Exercise requirements -
Express the records as a Markdown table with the columns Row and Line, starting with the line that contains "Click the install" and going on through the line that contains "(x=342, y=59)", with blank lines omitted.

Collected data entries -
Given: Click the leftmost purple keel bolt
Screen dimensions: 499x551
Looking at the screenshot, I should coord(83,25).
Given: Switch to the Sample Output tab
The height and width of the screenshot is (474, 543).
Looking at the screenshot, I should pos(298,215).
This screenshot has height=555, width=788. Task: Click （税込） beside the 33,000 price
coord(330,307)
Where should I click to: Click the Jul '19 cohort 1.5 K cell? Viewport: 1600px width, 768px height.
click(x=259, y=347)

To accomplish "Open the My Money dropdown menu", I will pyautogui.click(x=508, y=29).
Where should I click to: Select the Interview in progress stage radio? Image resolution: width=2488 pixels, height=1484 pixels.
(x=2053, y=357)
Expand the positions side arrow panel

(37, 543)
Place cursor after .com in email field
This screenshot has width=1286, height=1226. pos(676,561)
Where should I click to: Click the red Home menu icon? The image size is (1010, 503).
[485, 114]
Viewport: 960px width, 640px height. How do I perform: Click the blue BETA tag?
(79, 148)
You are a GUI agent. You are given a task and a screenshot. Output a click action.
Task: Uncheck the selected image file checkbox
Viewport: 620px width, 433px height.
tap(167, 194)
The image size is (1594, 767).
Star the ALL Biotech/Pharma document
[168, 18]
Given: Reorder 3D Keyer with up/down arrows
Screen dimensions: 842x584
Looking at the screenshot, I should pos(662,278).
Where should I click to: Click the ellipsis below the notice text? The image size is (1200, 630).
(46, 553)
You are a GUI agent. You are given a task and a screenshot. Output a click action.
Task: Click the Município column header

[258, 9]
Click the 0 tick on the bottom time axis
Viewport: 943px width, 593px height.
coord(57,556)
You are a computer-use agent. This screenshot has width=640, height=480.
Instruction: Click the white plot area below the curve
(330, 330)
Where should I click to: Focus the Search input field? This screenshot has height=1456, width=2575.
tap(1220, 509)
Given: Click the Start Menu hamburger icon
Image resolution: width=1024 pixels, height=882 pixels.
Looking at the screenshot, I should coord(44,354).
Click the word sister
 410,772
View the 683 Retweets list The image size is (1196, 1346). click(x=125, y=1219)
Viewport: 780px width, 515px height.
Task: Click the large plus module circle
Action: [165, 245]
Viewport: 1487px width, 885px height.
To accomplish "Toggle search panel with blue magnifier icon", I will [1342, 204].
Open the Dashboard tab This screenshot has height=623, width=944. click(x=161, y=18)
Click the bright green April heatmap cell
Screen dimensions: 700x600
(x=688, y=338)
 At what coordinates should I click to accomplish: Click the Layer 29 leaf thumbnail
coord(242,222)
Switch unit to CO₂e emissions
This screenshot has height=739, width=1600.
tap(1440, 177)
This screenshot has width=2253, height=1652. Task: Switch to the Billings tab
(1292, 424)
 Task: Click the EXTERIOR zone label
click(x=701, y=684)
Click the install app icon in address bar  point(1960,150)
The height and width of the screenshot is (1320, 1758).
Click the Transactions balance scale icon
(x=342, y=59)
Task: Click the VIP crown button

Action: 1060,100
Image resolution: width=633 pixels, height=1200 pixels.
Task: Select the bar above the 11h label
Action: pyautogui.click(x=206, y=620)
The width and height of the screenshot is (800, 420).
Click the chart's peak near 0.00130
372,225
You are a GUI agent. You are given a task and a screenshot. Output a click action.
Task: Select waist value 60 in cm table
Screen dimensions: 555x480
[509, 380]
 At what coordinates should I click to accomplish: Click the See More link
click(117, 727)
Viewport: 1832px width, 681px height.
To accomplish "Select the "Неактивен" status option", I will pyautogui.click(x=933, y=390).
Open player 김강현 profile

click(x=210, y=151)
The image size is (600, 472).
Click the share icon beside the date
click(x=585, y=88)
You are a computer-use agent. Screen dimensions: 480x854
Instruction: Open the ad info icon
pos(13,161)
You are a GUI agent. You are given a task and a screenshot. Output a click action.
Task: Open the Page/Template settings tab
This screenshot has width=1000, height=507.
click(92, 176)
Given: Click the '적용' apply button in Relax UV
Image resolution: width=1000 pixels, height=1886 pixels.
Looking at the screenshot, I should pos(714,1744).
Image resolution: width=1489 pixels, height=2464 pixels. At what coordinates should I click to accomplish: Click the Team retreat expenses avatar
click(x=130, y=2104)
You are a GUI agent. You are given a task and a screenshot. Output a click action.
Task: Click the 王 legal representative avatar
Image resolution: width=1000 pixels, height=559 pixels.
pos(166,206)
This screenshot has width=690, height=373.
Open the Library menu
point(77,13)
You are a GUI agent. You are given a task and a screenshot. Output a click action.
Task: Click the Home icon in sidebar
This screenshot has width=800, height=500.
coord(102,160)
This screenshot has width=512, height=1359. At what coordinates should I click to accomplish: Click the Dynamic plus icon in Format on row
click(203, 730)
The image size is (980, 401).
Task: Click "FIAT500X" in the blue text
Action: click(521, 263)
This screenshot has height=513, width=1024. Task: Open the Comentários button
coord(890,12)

Solution -
| Row | Line |
|---|---|
| 1 | Click the install app icon in address bar  point(1960,150) |
| 2 | The height and width of the screenshot is (1320, 1758). |
| 3 | Click the Transactions balance scale icon |
| 4 | (x=342, y=59) |